Resection and whole-brain radiation therapy (WBRT) have classically been the standard treatment for a single metastasis to the brain. The objective of this study was to evaluate the use of Gamma Knife surgery (GKS) as an alternative to WBRT in patients who had undergone resection and to evaluate patient survival and local tumor control.
The authors retrospectively reviewed the charts of 150 patients treated with a combination of stereotactic radiosurgery and resection of a cranial metastasis at their institution between April 1997 and September 2009. Patients who had multiple lesions or underwent both WBRT and GKS were excluded, as were patients for whom survival data beyond the initial treatment were not available. Clinical and imaging follow-up was assessed using notes from clinic visits and MR imaging studies when available. Follow-up data beyond the initial treatment and survival data were available for 68 patients.

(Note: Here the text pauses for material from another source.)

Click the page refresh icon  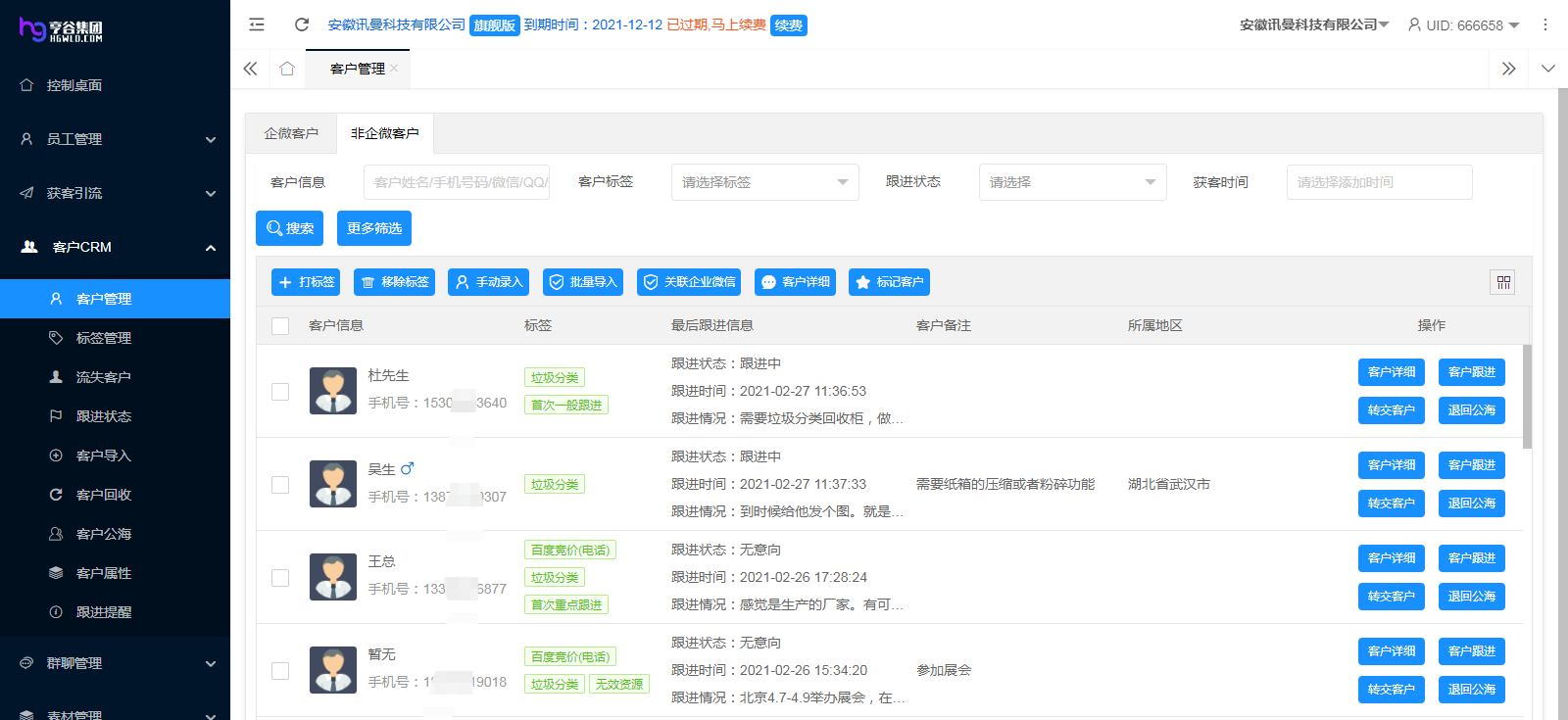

The study included 37 women (54.4%) and 31 men (45.6%) (mean age 60 years, range 28–89 years). In 45 patients (66.2%) there was systemic control of the primary tumor when the cranial metastasis was identified. The median duration between resection and radiosurgery was 15.5 days. The median volume of the treated cavity was 10.35 cm3 (range 0.9–45.4 cm3), and the median dose to the cavity margin was 15 Gy (range 14–30 Gy), delivered to the 50% isodose line (range 50%–76% isodose line). The patients' median preradiosurgery Karnofsky Performance Scale (KPS) score was 90 (range 40–100). During the follow-up period we identified 27 patients (39.7%) with recurrent tumor located either local or distant to the site of treatment. The median time from primary treatment of metastasis to recurrence was 10.6 months. The patients' median length of survival (interval between first treatment of cerebral metastasis and last follow-up) was 13.2 months. For the patient who died during follow-up, the median time from diagnosis of cerebral metastasis to death was 11.5 months. The median duration of survival from diagnosis of the primary cancer to last follow-up was 30.2 months. Patients with a pretreatment KPS score ≥ 90 had a median survival time of 23.2 months, and patients with a pretreatment KPS score < 90 had a median survival time of 10 months (p < 0.008). Systemic control of disease at the time of metastasis was not predictive of increased survival duration, although it did tend to improve survival.
Although the debate about the ideal form of radiation treatment after resection continues, these findings indicate that GKS combined with surgery offers comparable survival duration and local tumor control to WBRT for patients with a diagnosis of a single metastasis.